Using MoTR to Probe Agreement Processing in Russian.
Metehan Oğuz, Cui Ding, Ethan Gotlieb Wilcox, Zuzanna Fuchs
Abstract
Open AccessOne important distinction in the syntax literature is between agreement that is external to the nominal phrase and agreement that is internal to it (sometimes called concord). How this type of agreement impacts sentence processing, however, is not well understood. In this paper, we ask whether agreement errors are processed differently based on their internal vs. external status. We investigate this question in Russian, a Slavic language that has a rich morphological agreement system and flexible word order, allowing us to control for several confounds. Our results are not fully conclusive but do provide moderate evidence that processing of agreement is modulated by internal vs. external status. We measure real-time language processing using Mouse Tracking for Reading (MoTR), a new web-deployable measurement tool that has been argued to improve over previous methods (e.g., self-paced reading) but has so far been tested only in English, and never for agreement processing phenomena.
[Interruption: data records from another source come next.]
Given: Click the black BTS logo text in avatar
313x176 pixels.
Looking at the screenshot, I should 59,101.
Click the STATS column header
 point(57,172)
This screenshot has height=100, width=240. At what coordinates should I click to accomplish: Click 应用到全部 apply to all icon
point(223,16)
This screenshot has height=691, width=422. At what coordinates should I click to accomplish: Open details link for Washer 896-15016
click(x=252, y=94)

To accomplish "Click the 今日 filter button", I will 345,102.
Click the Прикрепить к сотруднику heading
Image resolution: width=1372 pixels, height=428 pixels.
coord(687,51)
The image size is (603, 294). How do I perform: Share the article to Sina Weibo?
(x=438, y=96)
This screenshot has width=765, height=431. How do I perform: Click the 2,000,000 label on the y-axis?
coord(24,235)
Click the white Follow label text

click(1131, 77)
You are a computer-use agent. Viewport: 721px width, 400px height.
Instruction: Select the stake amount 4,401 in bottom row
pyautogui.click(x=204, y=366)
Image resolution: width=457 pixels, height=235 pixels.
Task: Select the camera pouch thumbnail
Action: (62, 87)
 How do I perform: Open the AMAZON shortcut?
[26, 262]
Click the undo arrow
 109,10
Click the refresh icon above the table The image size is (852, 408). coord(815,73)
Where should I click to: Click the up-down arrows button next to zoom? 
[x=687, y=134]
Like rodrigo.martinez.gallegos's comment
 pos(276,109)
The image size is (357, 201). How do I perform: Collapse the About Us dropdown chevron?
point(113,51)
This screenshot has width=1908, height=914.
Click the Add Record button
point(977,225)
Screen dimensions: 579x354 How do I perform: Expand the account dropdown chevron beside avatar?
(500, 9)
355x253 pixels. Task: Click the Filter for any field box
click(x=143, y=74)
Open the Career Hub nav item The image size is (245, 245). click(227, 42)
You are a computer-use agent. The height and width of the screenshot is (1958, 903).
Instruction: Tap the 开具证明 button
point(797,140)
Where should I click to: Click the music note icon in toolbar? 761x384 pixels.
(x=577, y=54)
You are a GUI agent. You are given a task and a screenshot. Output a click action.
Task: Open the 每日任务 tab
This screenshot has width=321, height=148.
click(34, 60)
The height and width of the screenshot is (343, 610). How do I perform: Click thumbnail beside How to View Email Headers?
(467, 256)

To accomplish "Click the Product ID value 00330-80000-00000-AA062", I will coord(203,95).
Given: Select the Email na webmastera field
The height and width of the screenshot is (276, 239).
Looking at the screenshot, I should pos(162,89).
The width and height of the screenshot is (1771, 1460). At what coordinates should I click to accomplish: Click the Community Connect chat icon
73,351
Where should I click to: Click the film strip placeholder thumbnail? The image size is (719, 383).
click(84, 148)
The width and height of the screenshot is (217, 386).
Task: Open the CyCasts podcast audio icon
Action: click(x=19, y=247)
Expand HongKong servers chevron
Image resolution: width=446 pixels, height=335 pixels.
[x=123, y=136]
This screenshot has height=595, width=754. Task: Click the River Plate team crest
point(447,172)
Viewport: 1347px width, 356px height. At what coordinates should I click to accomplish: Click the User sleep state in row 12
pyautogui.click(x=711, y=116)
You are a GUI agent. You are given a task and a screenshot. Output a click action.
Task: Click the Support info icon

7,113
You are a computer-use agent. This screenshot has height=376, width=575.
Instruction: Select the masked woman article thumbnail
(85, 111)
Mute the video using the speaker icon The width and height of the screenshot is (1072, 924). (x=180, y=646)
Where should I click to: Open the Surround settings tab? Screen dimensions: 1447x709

We find that MoTR can successfully pick up differences in our factorized psycholinguistic experiment in Russian, validating MoTR as a reliable tool for investigating agreement (error) processing. A direct comparison with existing data collected using in-lab eye-tracking-while-reading with similar experimental materials (Fuchs et al., 2025) suggests MoTR data yields larger effect sizes than does eye-tracking data.